Recovery.gov's Systemic Failure
- Written by
- Clay Johnson
- Date
- 11/10/2009 1:55 p.m.
The new Recovery.gov-- which we've written about and even nearly bid on-- has certainly taken the government huge steps forward in terms of disclosing information, but it is not without controversy. The press is questioning the program, pointing to wasteful spending or bad data. The White House fired back with a "reality check"(their words) saying that few of the reports have gone through the "extensive three-week review" and that the data might be particularly misleading at this point.
In short what’s happened is that the Recovery Accountability and Transparency Board has launched a website, asked citizens to report waste fraud and abuse on that website, and filled it full of data that they knew was either questionable or blatantly inaccurate. This doesn’t sound productive for either the recipients of the funds, the government or the citizens seeking to monitor this spending. What’s the point of reporting waste, fraud or abuse if none of the data is correct? Some of the more glaring errors are now being corrected but at significant political cost to the administration. Unfortunately, we're still not confident that the data will be good enough for the public to meaningfully contribute to the search for waste or fraud.
It's great that the government is taking this review seriously. When Sunlight met with the Recovery Accountability and Transparency Board (as part of our work with the Coalition for an Accountable Recovery) at the beginning of the fall, they said outright that they were going to work on "data integrity" but not "data quality" -- that would be left up to the reporting recipients and agencies. We were left worried that nobody would ultimately take responsibility for what was reported. It sounds like the RAT Board has realized that it isn't enough to publish bad data and call their job done.
No amount of technology can improve the quality of data issue if there’s thousands of people inserting data. You’re going to get mis-reported data, erroneous data, and yes, waste, fraud and abuse. What’s worse, it’ll all look the same.
In the short term, there are systemic things that the Recovery board can do to highlight the problem and work toward solving it:
- Instead of couching the data posted as “not being entirely accurate,” make that the point— get in front of it and put the data in a “public review” category. Deliberately ask the public for feedback and to point out the data in there could be inaccurate. The only way to solve the problem today is to have a different set of thousands of other people reviewing the data.
- Make a “report bad data” button on the website that makes it easier for the people auditing the data at various agencies to see where data errors should happen. Instead of publishing the data directly, ask citizens and the media to spot bad data and report it back in.
- After that data has been reported back in, require the reporters of the data (or at least the agencies who are responsible for it) to review the data -- and add consequences for those who fail to do so, or who approve data that's later shown to be faulty (this is likely beyond what the RAT Board can do -- at some point OMB needs to get serious about this problem).
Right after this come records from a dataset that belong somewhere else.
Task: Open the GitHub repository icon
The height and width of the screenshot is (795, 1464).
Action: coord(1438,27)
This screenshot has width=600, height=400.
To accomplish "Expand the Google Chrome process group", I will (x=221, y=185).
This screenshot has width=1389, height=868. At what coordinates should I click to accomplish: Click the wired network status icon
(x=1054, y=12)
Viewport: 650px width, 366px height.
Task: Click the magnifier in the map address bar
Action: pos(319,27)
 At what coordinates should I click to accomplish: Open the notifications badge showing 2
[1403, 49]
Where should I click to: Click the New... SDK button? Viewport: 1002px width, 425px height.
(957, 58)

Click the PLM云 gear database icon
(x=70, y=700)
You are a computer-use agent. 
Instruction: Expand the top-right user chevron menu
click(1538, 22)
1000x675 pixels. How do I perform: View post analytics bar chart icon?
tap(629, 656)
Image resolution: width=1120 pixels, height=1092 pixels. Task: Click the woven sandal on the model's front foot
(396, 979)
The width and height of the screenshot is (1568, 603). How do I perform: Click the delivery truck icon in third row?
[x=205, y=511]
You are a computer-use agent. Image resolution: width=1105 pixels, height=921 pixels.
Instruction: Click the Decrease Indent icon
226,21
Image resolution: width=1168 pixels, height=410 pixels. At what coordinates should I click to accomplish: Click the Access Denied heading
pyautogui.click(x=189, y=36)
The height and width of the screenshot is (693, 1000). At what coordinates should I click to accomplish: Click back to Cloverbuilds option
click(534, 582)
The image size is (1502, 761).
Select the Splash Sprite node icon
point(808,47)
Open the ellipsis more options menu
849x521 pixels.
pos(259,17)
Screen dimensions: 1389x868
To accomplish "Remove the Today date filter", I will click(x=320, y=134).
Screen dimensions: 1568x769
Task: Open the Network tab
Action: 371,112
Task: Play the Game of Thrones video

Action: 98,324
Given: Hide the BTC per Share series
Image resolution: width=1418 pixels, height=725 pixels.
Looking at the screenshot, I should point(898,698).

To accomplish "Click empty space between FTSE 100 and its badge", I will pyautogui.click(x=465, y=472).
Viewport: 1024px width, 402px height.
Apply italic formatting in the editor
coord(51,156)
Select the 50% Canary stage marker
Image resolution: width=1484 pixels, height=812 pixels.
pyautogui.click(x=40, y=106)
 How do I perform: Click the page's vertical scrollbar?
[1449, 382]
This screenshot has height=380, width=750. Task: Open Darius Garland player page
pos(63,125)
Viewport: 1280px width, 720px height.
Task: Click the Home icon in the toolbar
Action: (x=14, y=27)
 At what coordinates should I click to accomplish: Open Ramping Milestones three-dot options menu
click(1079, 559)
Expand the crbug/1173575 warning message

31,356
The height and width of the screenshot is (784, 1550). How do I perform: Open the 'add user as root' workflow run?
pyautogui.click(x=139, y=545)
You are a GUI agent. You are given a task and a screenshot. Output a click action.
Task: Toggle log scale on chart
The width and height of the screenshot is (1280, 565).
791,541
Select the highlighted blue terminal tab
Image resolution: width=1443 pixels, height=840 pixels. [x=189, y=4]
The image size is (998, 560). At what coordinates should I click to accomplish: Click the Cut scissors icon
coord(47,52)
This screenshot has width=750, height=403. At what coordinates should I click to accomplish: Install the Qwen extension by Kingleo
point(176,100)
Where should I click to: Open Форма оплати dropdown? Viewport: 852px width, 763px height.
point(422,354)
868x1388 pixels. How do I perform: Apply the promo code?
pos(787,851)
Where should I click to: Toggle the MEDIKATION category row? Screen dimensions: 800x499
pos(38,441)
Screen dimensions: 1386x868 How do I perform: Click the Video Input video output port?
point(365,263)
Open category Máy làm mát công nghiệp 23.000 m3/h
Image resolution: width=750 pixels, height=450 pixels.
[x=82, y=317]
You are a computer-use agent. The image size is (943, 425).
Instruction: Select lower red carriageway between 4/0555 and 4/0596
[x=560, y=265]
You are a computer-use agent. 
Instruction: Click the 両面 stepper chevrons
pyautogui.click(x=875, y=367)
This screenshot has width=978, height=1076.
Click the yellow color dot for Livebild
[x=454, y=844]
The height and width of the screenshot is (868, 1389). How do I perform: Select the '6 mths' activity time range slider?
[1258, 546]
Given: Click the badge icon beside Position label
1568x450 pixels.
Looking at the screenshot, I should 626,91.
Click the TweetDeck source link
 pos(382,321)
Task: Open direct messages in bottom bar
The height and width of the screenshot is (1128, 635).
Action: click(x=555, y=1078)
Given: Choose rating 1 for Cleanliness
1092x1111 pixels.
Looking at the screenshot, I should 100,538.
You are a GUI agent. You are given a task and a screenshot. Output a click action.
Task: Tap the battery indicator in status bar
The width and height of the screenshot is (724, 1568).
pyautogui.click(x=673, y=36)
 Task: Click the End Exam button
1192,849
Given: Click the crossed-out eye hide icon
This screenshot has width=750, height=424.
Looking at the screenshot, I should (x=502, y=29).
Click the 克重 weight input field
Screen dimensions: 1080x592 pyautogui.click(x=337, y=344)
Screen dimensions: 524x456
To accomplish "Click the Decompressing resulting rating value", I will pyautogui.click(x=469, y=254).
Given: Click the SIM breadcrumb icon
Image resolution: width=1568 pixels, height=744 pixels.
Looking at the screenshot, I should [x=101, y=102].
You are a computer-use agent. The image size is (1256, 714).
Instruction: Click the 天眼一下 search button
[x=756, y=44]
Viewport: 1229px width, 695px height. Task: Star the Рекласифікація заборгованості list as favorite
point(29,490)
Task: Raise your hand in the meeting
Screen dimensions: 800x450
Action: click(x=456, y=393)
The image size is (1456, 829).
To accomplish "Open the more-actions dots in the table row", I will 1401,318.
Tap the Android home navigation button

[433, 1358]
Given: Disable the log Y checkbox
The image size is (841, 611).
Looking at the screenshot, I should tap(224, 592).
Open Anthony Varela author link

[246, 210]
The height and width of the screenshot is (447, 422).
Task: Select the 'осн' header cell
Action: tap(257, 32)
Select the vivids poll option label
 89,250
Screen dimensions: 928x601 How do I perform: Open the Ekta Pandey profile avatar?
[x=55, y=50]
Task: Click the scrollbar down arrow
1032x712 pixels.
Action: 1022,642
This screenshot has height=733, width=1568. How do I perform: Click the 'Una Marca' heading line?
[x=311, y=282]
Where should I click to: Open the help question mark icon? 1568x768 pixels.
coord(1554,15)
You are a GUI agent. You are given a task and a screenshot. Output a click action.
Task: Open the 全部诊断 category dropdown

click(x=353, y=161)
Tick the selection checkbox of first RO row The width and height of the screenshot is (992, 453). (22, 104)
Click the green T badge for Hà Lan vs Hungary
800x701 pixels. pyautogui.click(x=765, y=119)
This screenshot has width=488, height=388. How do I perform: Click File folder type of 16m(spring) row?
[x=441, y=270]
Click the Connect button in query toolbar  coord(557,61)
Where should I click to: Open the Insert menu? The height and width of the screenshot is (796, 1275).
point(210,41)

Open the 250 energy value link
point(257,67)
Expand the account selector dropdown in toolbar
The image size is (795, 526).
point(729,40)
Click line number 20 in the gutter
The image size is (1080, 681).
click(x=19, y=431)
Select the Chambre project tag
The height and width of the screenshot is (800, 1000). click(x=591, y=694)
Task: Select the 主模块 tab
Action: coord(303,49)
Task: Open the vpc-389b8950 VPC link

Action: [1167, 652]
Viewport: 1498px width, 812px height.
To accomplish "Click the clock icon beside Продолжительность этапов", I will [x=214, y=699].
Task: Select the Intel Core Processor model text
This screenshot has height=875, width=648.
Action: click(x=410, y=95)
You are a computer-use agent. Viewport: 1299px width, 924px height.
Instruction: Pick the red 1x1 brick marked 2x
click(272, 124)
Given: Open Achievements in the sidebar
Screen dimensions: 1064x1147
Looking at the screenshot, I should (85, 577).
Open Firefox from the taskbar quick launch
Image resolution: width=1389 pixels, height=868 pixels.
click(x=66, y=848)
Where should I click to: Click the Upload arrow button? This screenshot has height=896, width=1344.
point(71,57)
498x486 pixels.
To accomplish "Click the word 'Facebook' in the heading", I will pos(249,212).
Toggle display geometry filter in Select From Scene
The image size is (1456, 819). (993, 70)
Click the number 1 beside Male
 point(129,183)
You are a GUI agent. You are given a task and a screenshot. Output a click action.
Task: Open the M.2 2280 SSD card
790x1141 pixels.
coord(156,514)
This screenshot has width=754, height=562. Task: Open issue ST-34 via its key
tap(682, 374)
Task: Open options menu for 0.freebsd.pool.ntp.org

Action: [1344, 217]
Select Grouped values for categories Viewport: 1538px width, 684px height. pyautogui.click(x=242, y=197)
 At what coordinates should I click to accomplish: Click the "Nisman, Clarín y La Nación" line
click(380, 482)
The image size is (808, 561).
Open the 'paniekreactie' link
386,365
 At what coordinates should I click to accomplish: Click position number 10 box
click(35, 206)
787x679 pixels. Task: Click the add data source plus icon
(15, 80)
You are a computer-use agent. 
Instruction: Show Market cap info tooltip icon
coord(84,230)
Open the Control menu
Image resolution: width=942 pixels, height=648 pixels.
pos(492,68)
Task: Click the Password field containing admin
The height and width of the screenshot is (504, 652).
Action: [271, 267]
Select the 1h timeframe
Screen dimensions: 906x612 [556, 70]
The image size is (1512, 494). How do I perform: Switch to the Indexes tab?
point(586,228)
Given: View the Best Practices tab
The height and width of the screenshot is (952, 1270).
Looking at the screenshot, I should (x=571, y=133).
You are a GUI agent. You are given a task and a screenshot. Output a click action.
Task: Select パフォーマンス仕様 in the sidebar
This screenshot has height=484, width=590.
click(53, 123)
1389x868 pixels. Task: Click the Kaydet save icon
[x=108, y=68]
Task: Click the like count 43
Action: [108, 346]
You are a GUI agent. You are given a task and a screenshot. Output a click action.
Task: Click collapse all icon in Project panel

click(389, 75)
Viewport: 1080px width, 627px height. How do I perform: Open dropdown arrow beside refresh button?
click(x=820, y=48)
- Keep an agency-by-agency tally of bad-data reports and make it public and in real time. Report this as a percentage of data reported so there's no incentive to report no data to game the system.
The point is to seal the feedback loop and make it so the consequences of reporting bad data— whether it be intentional or otherwise, is the creation of more cost on the recipient of the funds. While human disclosure may be a burden, erroneous disclosure should trigger a heavier burden to improve accuracy.
I commend the government from publishing data and giving people early access to it. Great work— the sooner data can get out to the public, the better. Even if that means the data is inaccurate to start out with. But the lesson learned is, you have to be over explicit about the accuracy of the data, and invite people to not only report waste fraud and abuse but also data that is less than perfect. Solid data doesn't happen when only part of the chain is responsible for the accuracy of the data, but the whole chain is responsible for it. Including the people consuming it.
Discussion
What are Your Thoughts?
Have thoughts that might fuel this discussion further, post them below. (Markdown syntax is supported in comments.)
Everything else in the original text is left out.